A blog with focus on experiences with the Windows Client operating systems…
RSS icon Email icon Home icon

  • Case of “catastrophic failure” and error 0x8000ffff with Group Policy Preferences mapping printers

    Posted on April 7th, 2011 By Andreas Stenhall + No comments

    Mapping printers using Group Policy Preferences is a really nice feature and it is supposed to be working much better than using traditional scripting technologies. Let me tell you about an interesting day troubleshooting why printers didn’t want to map using Group Policy Preferences.
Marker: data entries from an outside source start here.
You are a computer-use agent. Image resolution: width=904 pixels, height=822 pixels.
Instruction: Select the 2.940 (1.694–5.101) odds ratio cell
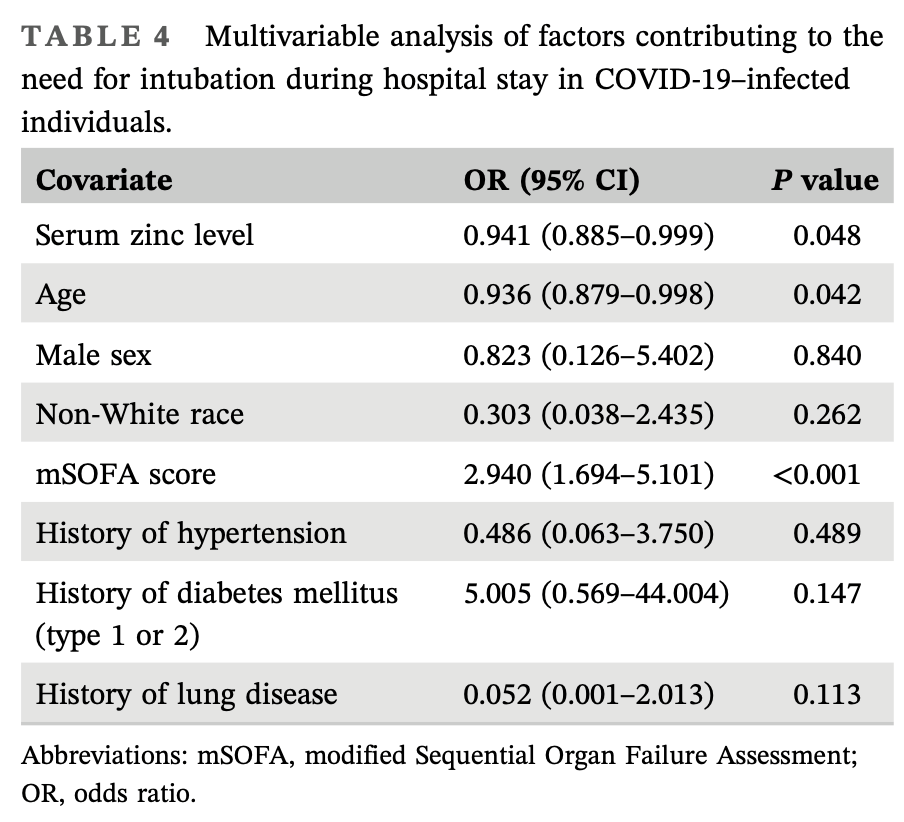[x=588, y=473]
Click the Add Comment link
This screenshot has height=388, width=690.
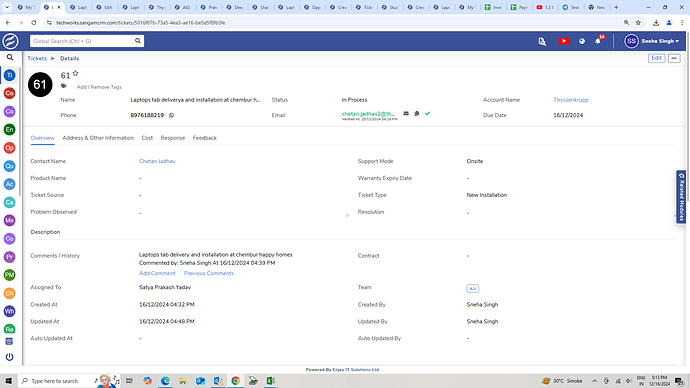coord(157,273)
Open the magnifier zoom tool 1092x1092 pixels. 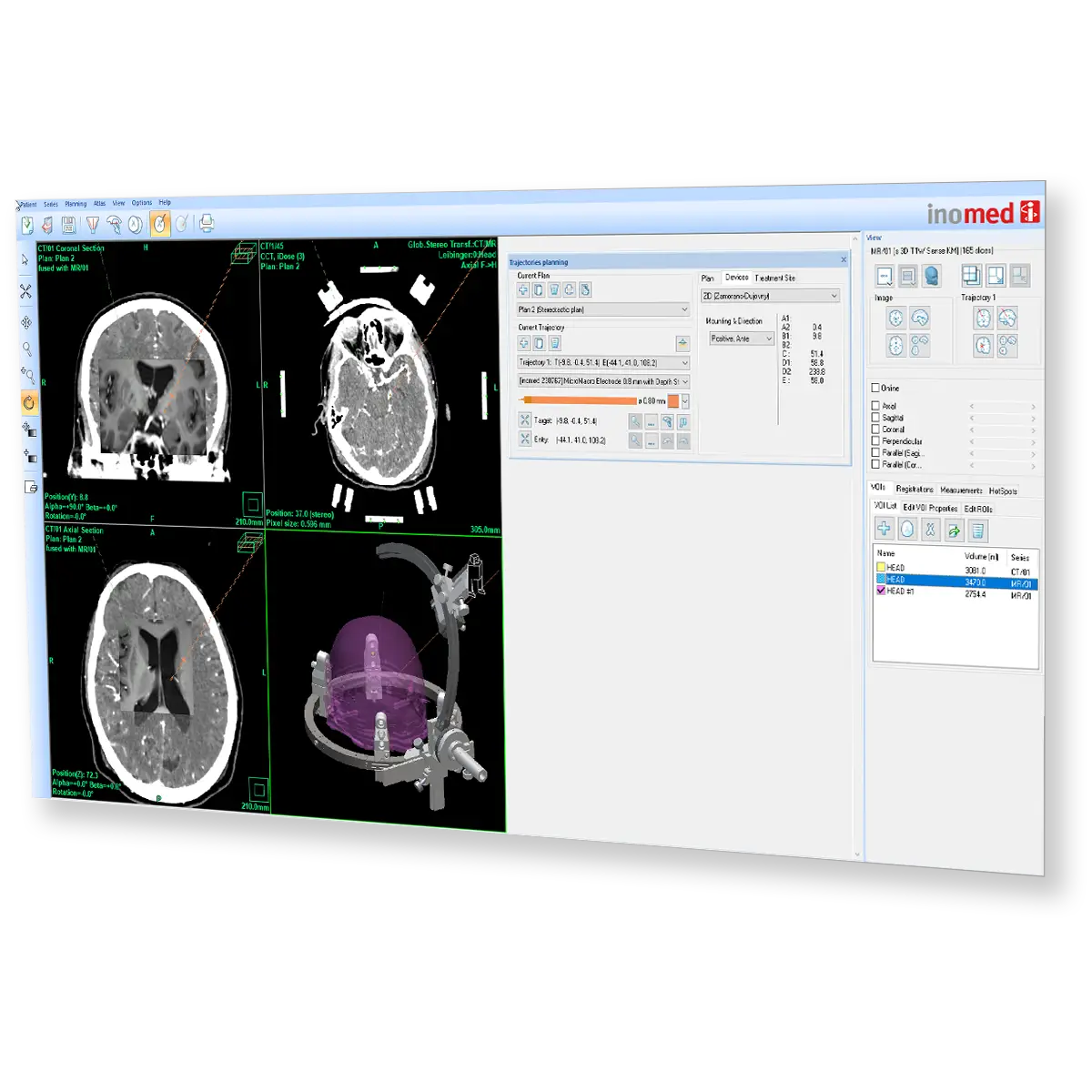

In the logs it just stated “catastrophic failure” which does not sound good at all nor makes much sense.

    Log Name: Application
    Source: Group Policy Printers
    Event ID: 4098
    Description: The user 'X' preference item in the 'Y {3EE4E80F-17CB-4E56-9237-4FC8B9FA090A}' Group Policy object did not apply because it failed with error code '0x8000ffff Catastrophic failure' This error was suppressed.

    Logging in as the user on another machine did not produce the same problem and the mapping of printers work fine, as did mapping the printers when logging in using an administrator account.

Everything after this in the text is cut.